How Private Practice Research is produced.

Private Practice Research is the federal-data-anchored research institute for U.S. dental practice economics. Five standards apply to every publication: independence, federal-data anchoring, original-research datasets, validation with disconfirmation, and the PPR Certified mark.

PPR’s research methodology integrates federal provider records, federal acquisition-financing records, manufacturer-payment disclosures, dental-board licensure records, peer-reviewed academic citations, public-company disclosures, and continuous industry-ecosystem monitoring into a single evidence framework.

Independence

Private Practice Research holds zero commercial relationships with dental brokers, dental service organizations, transition advisory firms, or industry consultants whose business outcomes depend on the publications studied. The institute does not list practices, represent buyers or sellers, or collect referral fees. Operating costs are covered by private contributions from individual dental practitioners; reviewers and contributors with a material interest in a publication recuse themselves and the recusal is recorded.

PPR Certified

PPR Certified

PPR Certified marks publications that meet the standards above. The Methodology Review Board signs the methodology under which any PPR Certified figure is published. Numbers that do not clear those standards are not PPR Certified.

Source taxonomy

The institute draws on a structured taxonomy of source classes. Every publication discloses which classes it draws on. The institute prioritizes federal-authority datasets and named primary sources, with industry aggregates cited as cross-validation.

Primary federal-authority data

Original Private Practice Research datasets

Professional-association data

Industry transaction aggregates (cross-validation only)

The aggregates below are cited where their published methodologies are disclosed. The institute does not treat any single advisory-firm aggregate as a standalone primary source; each is cross-validated against federal-authority financing data (SBA 7(a)) and the institute’s own transaction-tracking datasets at point of use.

Practice operations and benchmarking

Peer-reviewed and policy literature

Primary qualitative inputs

Licensed institutional datasets (forthcoming)
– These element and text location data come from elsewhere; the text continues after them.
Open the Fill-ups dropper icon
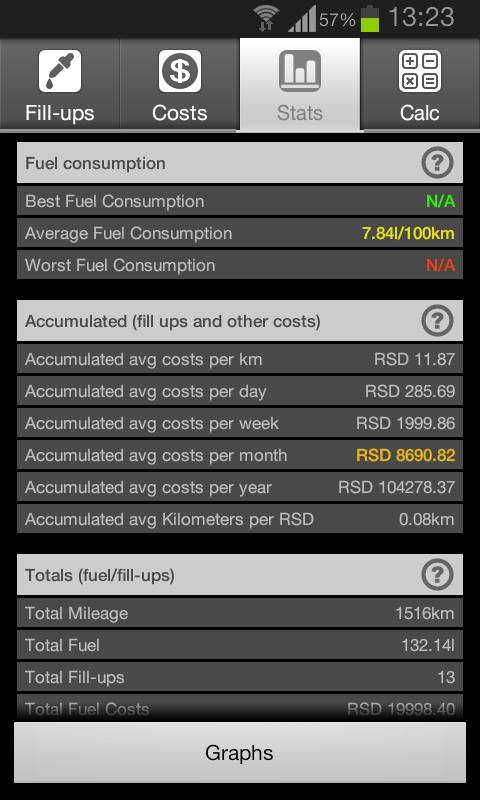 point(60,71)
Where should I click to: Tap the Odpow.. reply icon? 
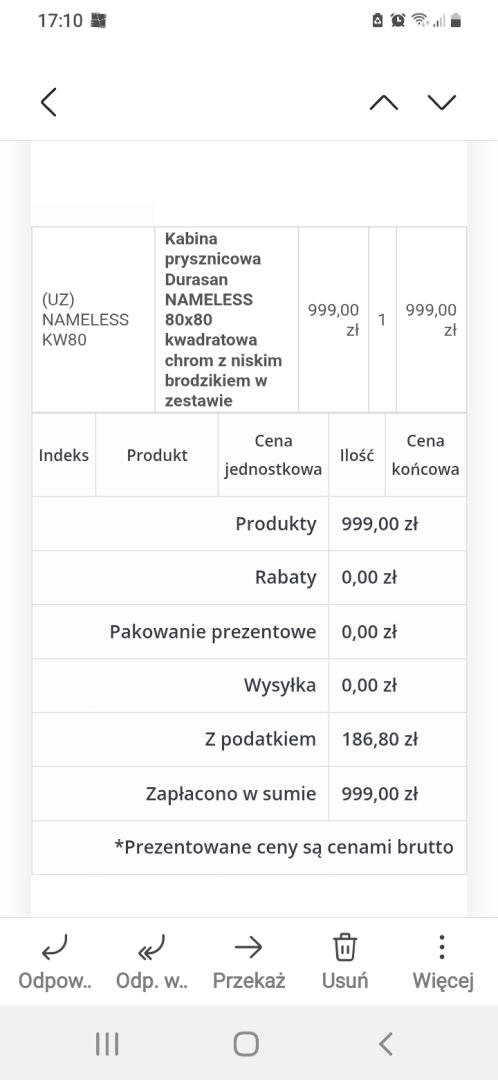55,948
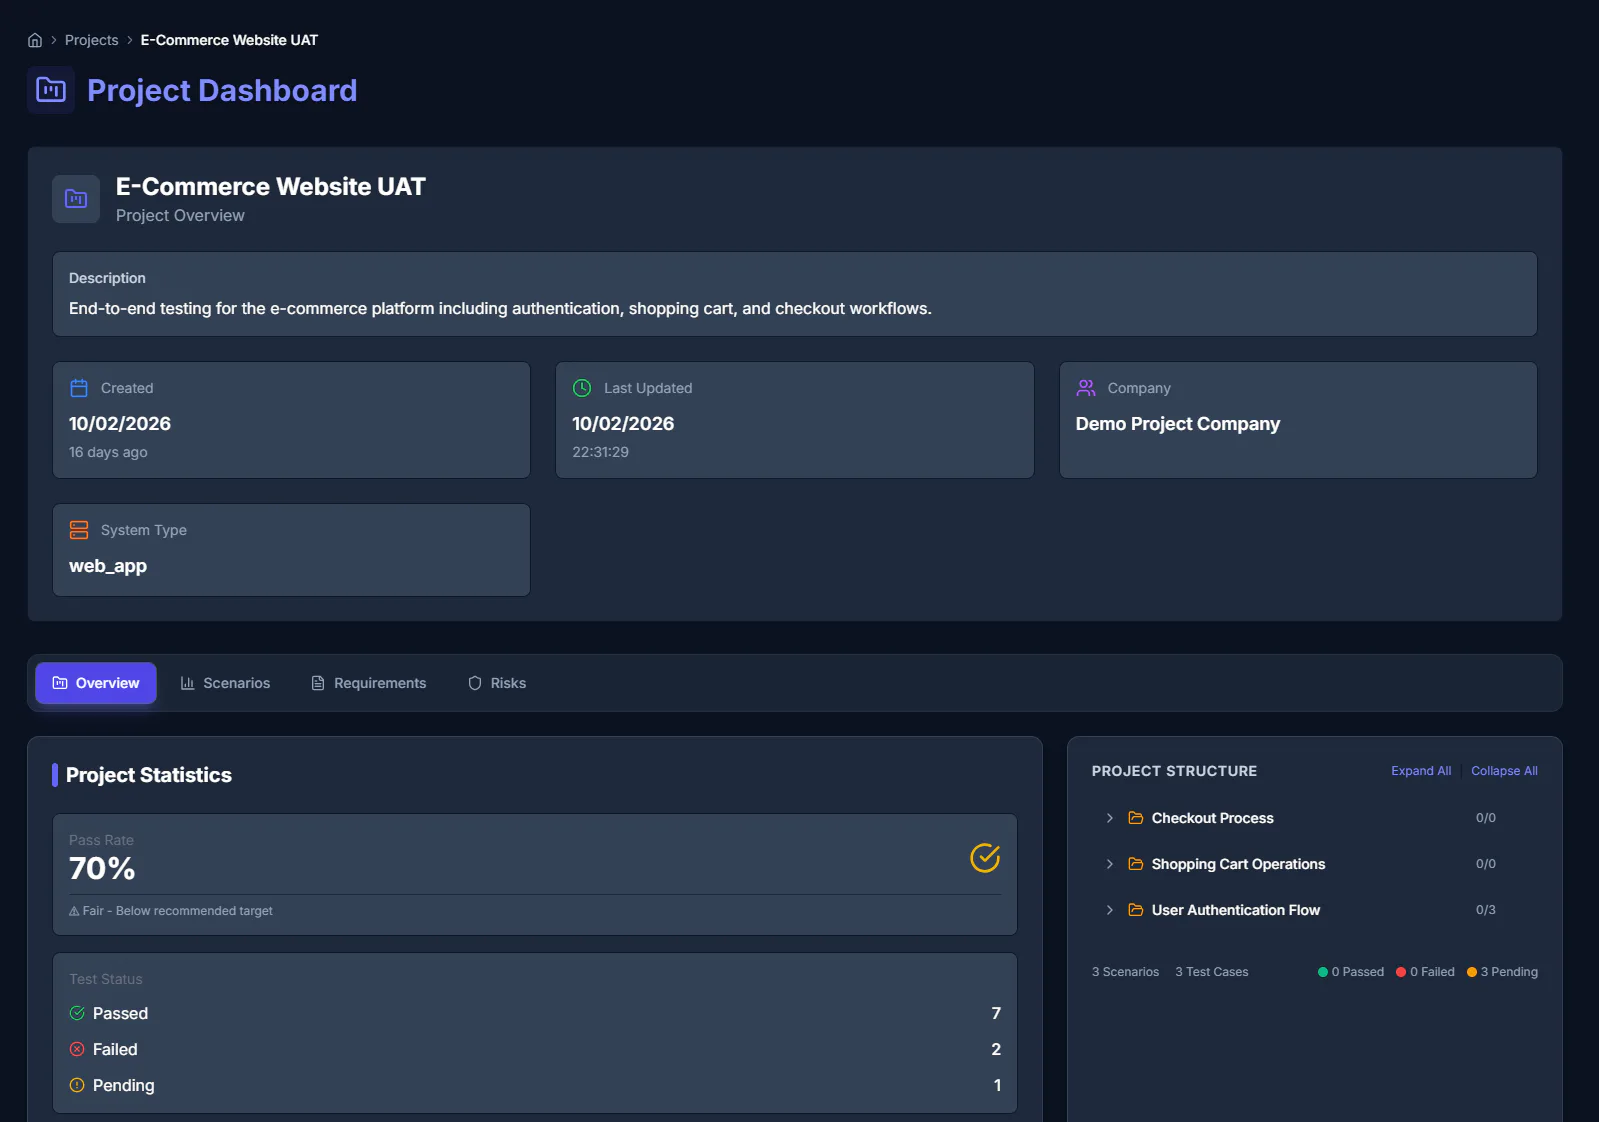Select the Risks tab
This screenshot has height=1122, width=1599.
[x=497, y=683]
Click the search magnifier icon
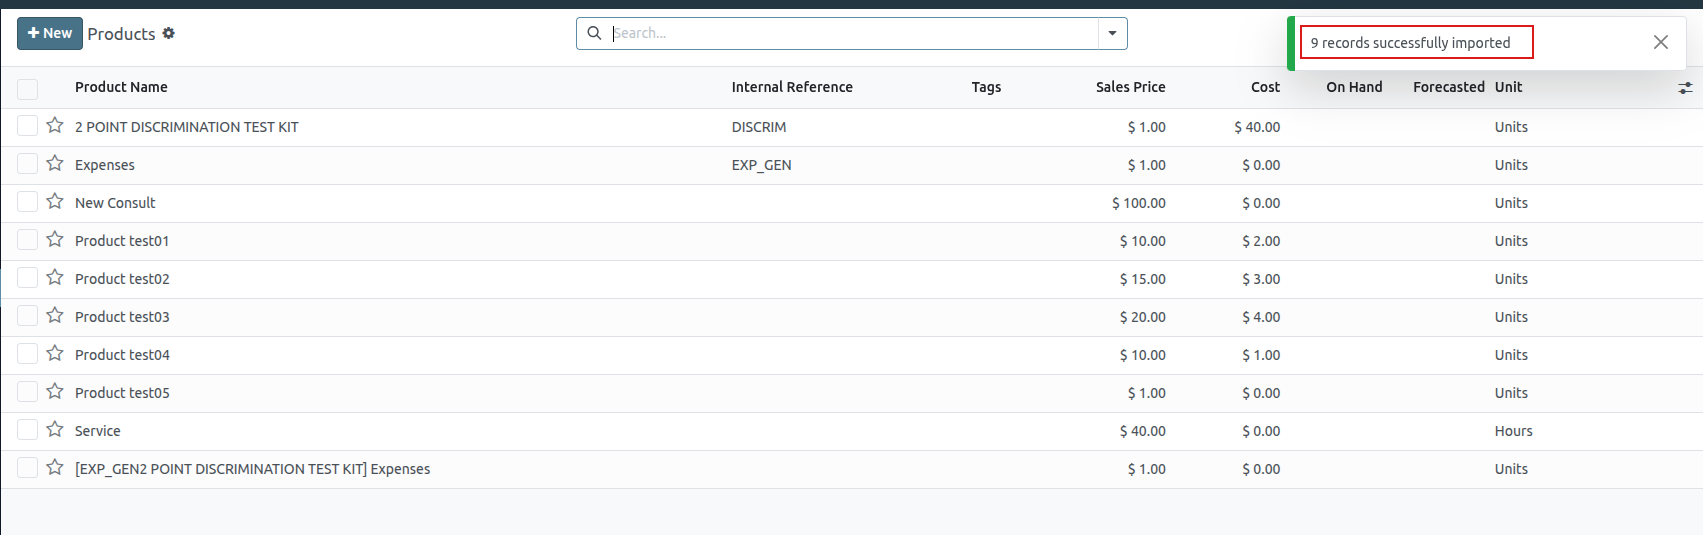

The institute will, where the research question warrants, acquire licensed institutional datasets under research-use agreements. Acquired datasets are listed by name and license terms in the publications that draw on them. The institute does not publish from any dataset acquired under terms that prohibit independent re-publication of derived findings.

Validation and disconfirmation

Every numeric claim is verified against its primary source within the same paragraph or table before editorial review. Findings are triangulated across at least three independent series where coverage permits; where two reputable series disagree, both are reported with the spread noted. Each publication includes a section identifying what evidence would refute its central claim. A claim that cannot in principle be refuted by any conceivable evidence is treated as a non-finding, regardless of how confidently it appears elsewhere. The Editor of Record signs the draft with the standing sign-off: I have read this publication in full and can defend every claim in a public conversation.

Forthcoming

The Methodology Review Board is in formation; founding-member appointments will be announced as they are seated. Five quantitative indices — Practice Concentration, Valuation Benchmark, Labor Cost, Scarcity Premium, and Transition Volume — are specified under the PPR Methodology with first publications targeted for Q3 2026. External quarterly review of one randomly selected published article begins with the Q4 2026 publication cycle.

Citation, corrections, and version history

Every publication carries a persistent edition identifier, a suggested citation in academic format, ScholarlyArticle JSON-LD, and a canonical URL that does not change after publication. Errors of fact are corrected in-line on the affected publication with a dated note; material methodology revisions trigger a versioned republication with the prior version preserved at its original URL.